The cannabis industry and producers of cannabis oil are now in the position to educate the FDA, to the degree the FDA chooses to be educated. A CBD-based seizure medication called Epidiolex, produced by GW Pharmaceuticals and Bayer, recently received FDA approval. At a cost to patients of approximately $2700 per month, it’s prohibitively expensive. Whether or not the FDA will allow small business to make the same claims as big business remains to be seen.

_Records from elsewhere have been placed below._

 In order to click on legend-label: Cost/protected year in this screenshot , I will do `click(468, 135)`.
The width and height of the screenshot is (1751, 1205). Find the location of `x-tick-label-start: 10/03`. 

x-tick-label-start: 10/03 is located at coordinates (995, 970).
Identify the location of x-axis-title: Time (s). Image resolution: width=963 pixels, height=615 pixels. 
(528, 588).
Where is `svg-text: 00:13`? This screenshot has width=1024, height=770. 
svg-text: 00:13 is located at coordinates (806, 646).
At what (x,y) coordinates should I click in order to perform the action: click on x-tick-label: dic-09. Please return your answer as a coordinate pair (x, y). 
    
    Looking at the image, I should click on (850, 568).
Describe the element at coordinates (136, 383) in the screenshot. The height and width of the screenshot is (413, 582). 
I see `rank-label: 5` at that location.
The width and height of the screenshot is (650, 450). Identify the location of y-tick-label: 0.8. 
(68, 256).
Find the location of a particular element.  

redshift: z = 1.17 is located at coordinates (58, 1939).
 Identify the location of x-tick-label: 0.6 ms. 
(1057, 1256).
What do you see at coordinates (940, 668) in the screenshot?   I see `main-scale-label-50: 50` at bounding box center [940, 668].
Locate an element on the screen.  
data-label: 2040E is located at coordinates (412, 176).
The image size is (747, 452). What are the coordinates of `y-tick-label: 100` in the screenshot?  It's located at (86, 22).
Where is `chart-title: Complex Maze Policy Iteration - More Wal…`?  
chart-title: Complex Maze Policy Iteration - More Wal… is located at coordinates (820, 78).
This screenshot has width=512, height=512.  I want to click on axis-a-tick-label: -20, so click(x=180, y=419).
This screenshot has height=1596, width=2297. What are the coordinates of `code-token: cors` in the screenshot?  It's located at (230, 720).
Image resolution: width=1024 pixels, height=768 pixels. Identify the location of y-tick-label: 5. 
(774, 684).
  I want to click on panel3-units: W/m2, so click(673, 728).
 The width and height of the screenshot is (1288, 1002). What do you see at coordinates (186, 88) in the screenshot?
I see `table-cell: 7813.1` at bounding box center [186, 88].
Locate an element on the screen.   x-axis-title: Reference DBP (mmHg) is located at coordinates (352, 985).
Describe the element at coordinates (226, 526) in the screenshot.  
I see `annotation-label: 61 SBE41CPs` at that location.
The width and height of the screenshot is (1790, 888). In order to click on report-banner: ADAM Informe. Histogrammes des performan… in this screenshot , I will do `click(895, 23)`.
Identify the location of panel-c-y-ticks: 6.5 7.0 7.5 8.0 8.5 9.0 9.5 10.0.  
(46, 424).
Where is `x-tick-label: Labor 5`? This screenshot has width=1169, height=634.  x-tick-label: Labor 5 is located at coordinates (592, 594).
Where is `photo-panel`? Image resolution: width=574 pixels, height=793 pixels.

Gottleib’s statement says that while CBD is no longer a Schedule 1 drug, shipping foods and supplements containing it is still illegal. This is another Epidiolex-based complication: CBD is now an FDA-approved ingredient in a prescription drug, and the FDA doesn’t allow prescription-drug ingredients in foods and supplements. In 2019, the agency will begin to work out future CBD regulation.
In the meantime, if you want to try CBD, educate yourself on the way products differ. Purchase products with minimal ingredients that reveal the extraction method used. Choose organically grown, pesticide-free, non-GMO hemp (or cannabis, if you live in a legal state). If you purchase your CBD oil in a dispensary, a knowledgeable budtender can tell you more about where it comes from and who makes it. If you order online, look for legitimate customer testimonials, and ask friends for recommendations. Buy locally, if possible – and it’s going to become more and more possible now that the government has made hemp a commodity crop, allowing farmers to obtain crop insurance and get loans from U.S. banks.
The 2018 Farm Bill is good news for both growers and patients. With luck – and continued activism by cannabis advocates – CBD will become more potent, purer, and more accessible in 2019 and beyond.